Feature highlight: Complex stems in Salience 5.1

November 16th, 2012 by Carl Lambrecht

With every release of Salience, we work to enhance the engine’s ability to extract meaning from the ever-changing landscape of unstructured content. That might sound like a mouthful of marketing mumbo-jumbo, but this is a blog site for developers, so what do I mean by that? What I mean is adding new methods, new techniques, and tweaking existing techniques to handle all kinds of text gracefully, and derive meaning out of the text. One such feature that was added in Salience 5.1 was a new option called Complex Stems. Let’s have a look at how and when you might use this option.

Let’s begin with the content we’re trying to analyze. Over the last few years, the analysis of online text has swung away from the more traditional sources of news sites and blogs that use reasonably clean and proper syntax and grammar. Twitter, Facebook, and review sites have become massive venues for anyone and everyone to express themselves. But ZOMG, ya gotta looooove da stuf U see! Some of it can be hard for a human to decode, so imagine what it looks like to a poor innocent i7 CPU.

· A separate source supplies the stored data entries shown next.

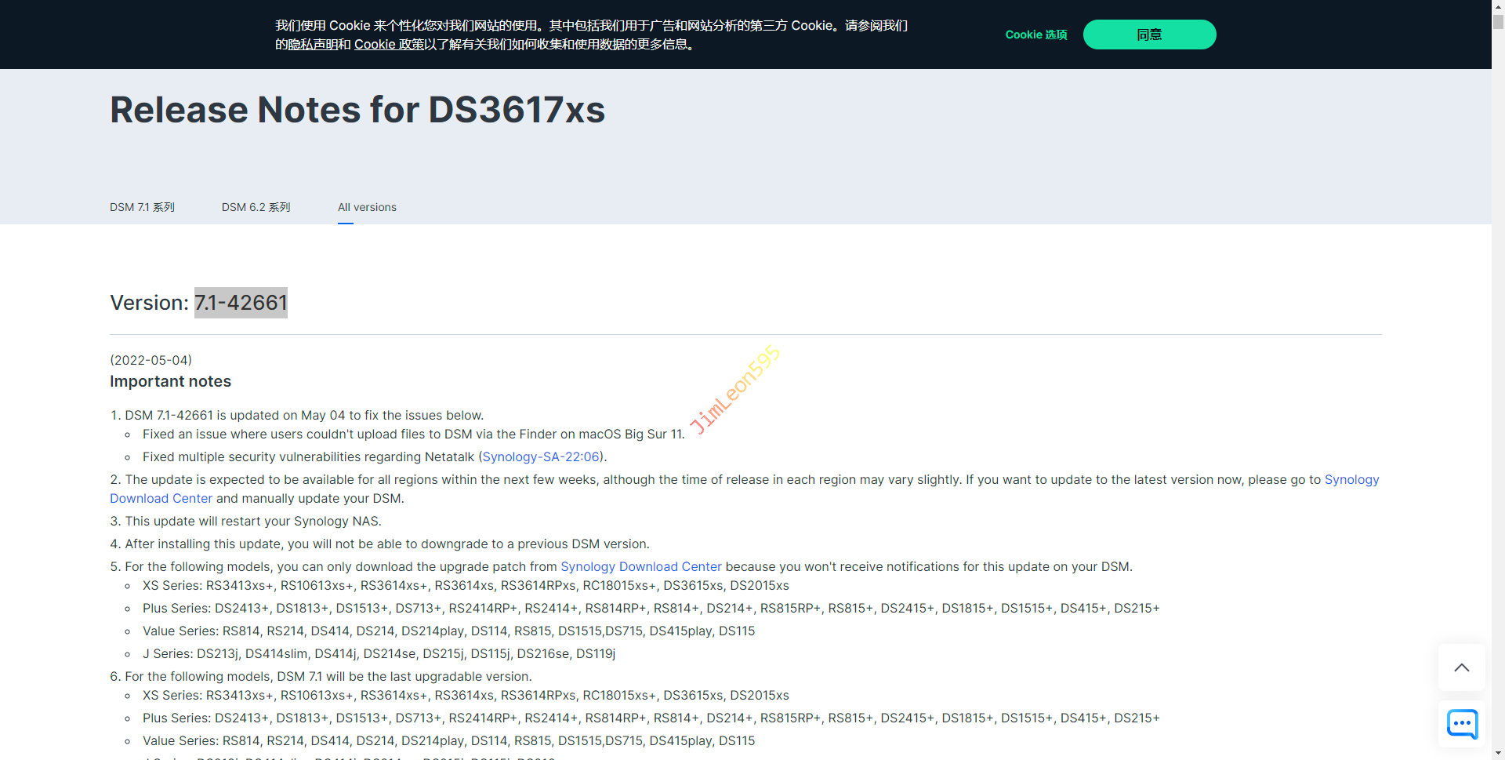Click the vertical scrollbar thumb
The width and height of the screenshot is (1505, 760).
click(x=1498, y=22)
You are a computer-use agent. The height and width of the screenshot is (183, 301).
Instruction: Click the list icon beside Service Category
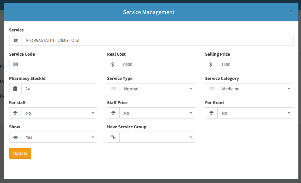tap(211, 89)
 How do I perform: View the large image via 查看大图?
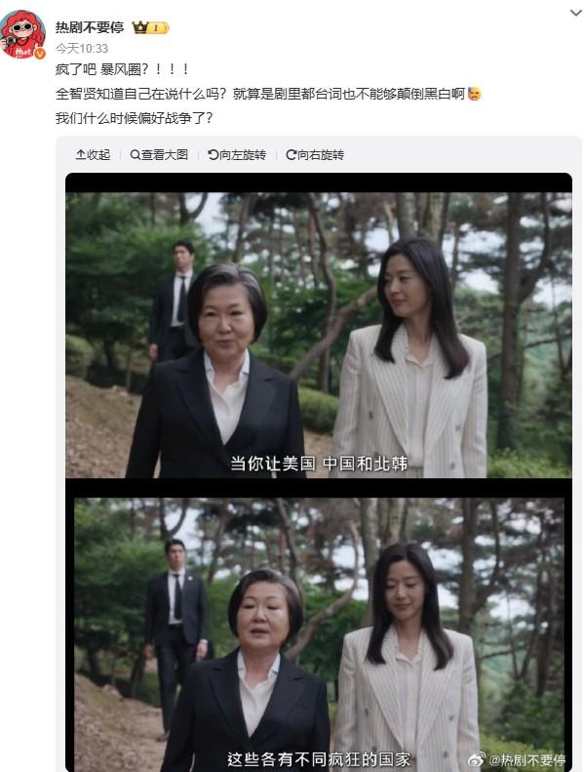(x=159, y=155)
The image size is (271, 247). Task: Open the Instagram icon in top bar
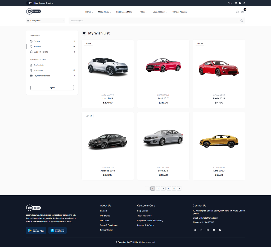[244, 3]
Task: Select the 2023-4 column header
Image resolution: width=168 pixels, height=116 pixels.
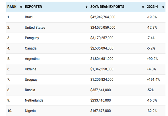Action: pyautogui.click(x=153, y=7)
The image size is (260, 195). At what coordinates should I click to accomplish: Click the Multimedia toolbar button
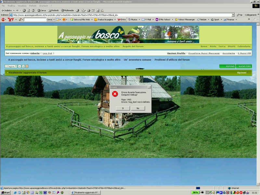pos(67,10)
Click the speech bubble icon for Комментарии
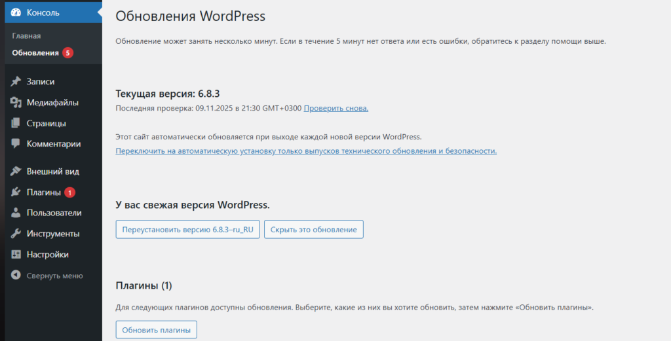This screenshot has height=341, width=671. coord(16,144)
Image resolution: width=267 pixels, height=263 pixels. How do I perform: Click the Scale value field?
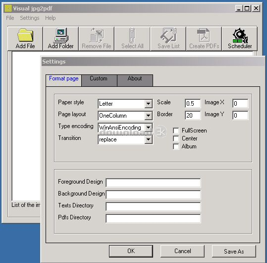(x=193, y=104)
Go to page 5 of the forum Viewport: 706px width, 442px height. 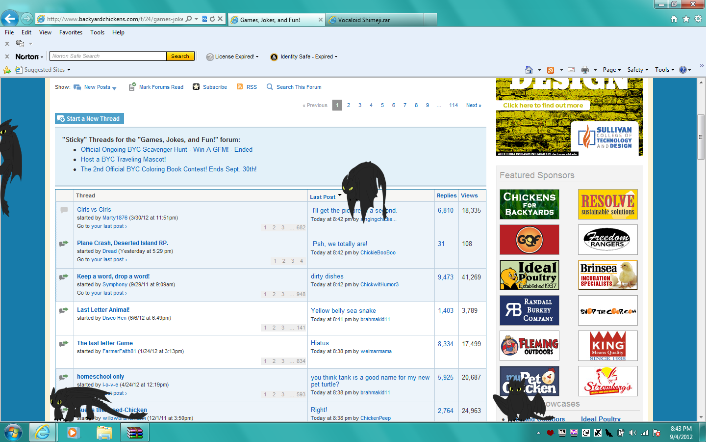(x=382, y=105)
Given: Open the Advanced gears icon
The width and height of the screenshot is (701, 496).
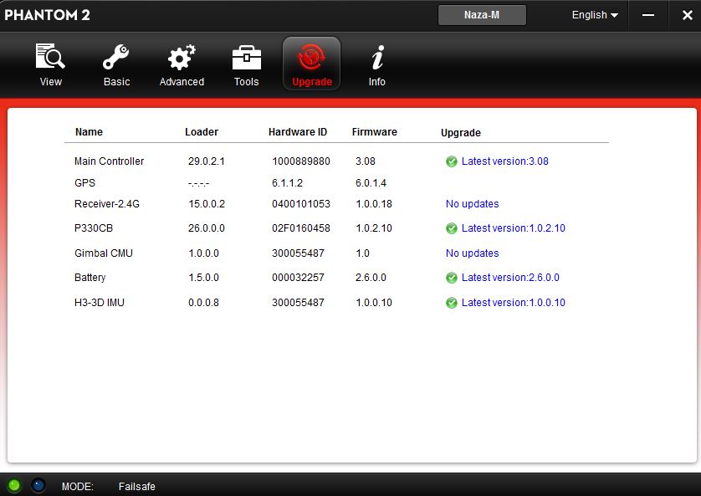Looking at the screenshot, I should coord(182,59).
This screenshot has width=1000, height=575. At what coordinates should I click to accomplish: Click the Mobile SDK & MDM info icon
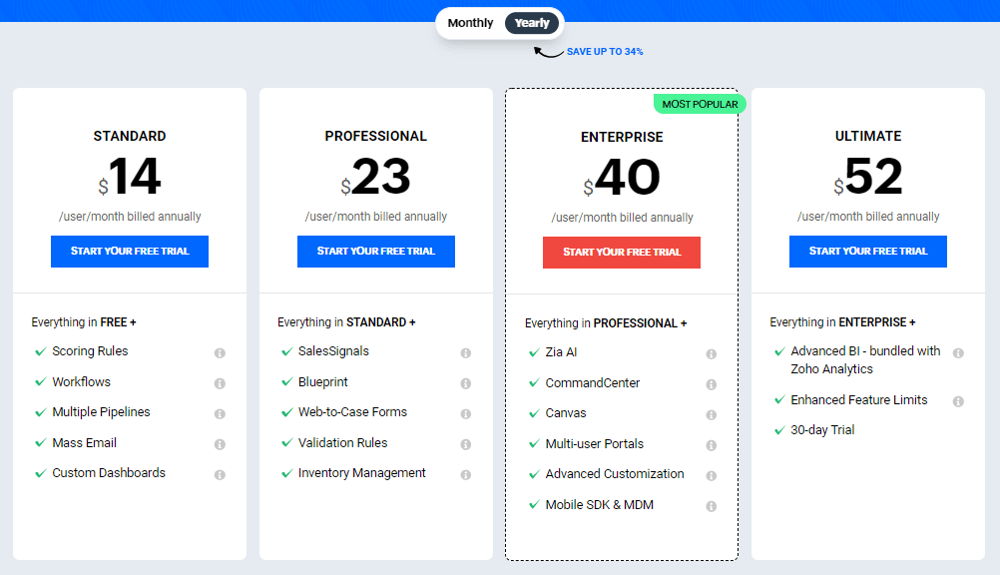pyautogui.click(x=712, y=506)
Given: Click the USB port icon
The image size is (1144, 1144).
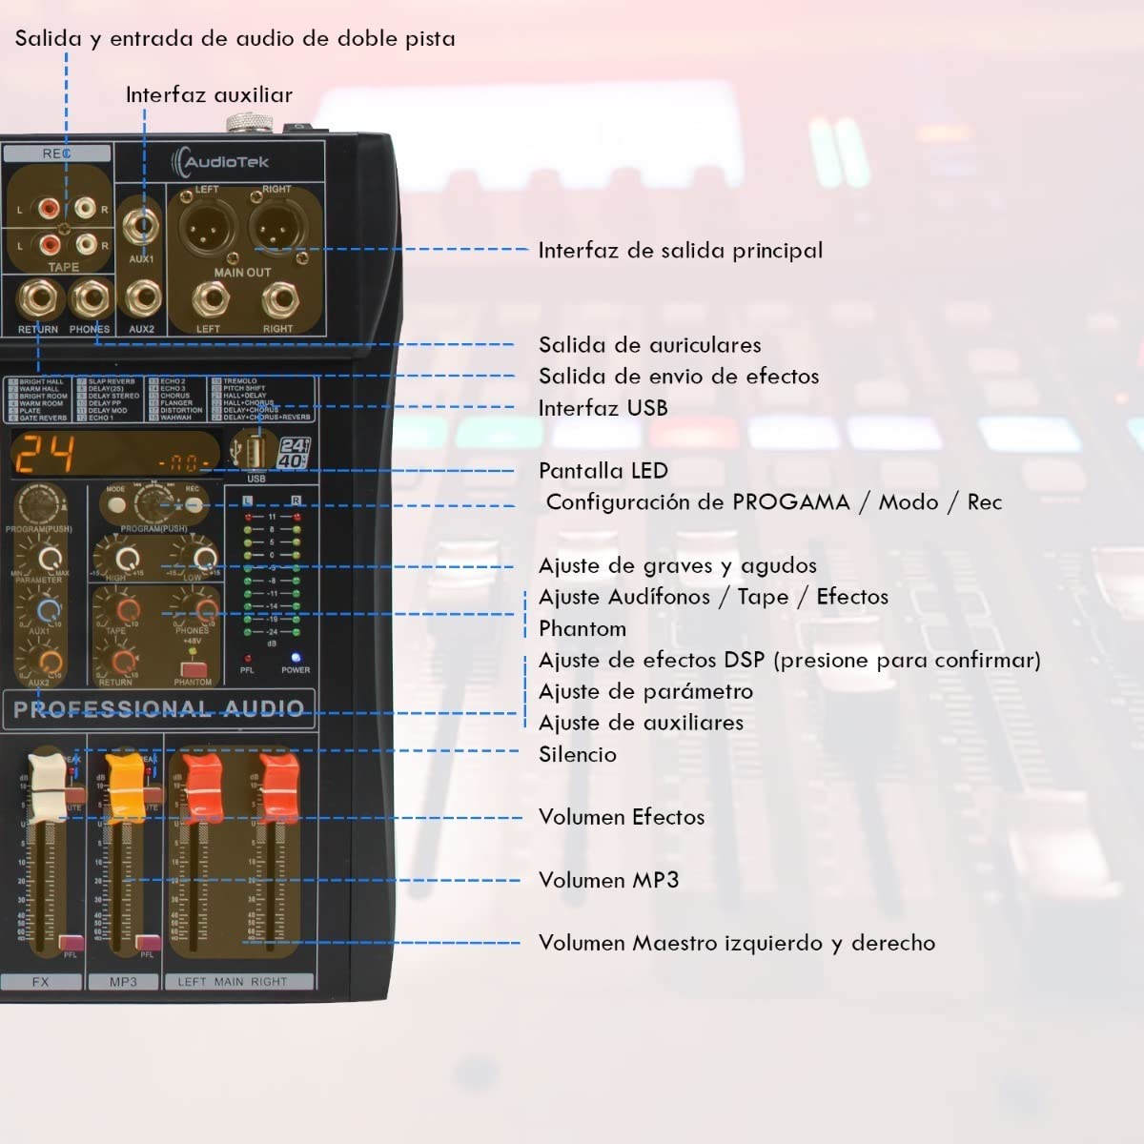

One of the real strengths of Salience is the openness of the data directory. There are data files that allow customers to preprocess common misspellings or acronyms into correct forms (such as changing “da” to “the”), and other datafiles to specify the correct part-of-speech tag for jargon  (such as flagging “U” as a pronoun). But what about those cases of extended words like “looooove”? Wouldn’t it be nice if Salience could automagically compress them down?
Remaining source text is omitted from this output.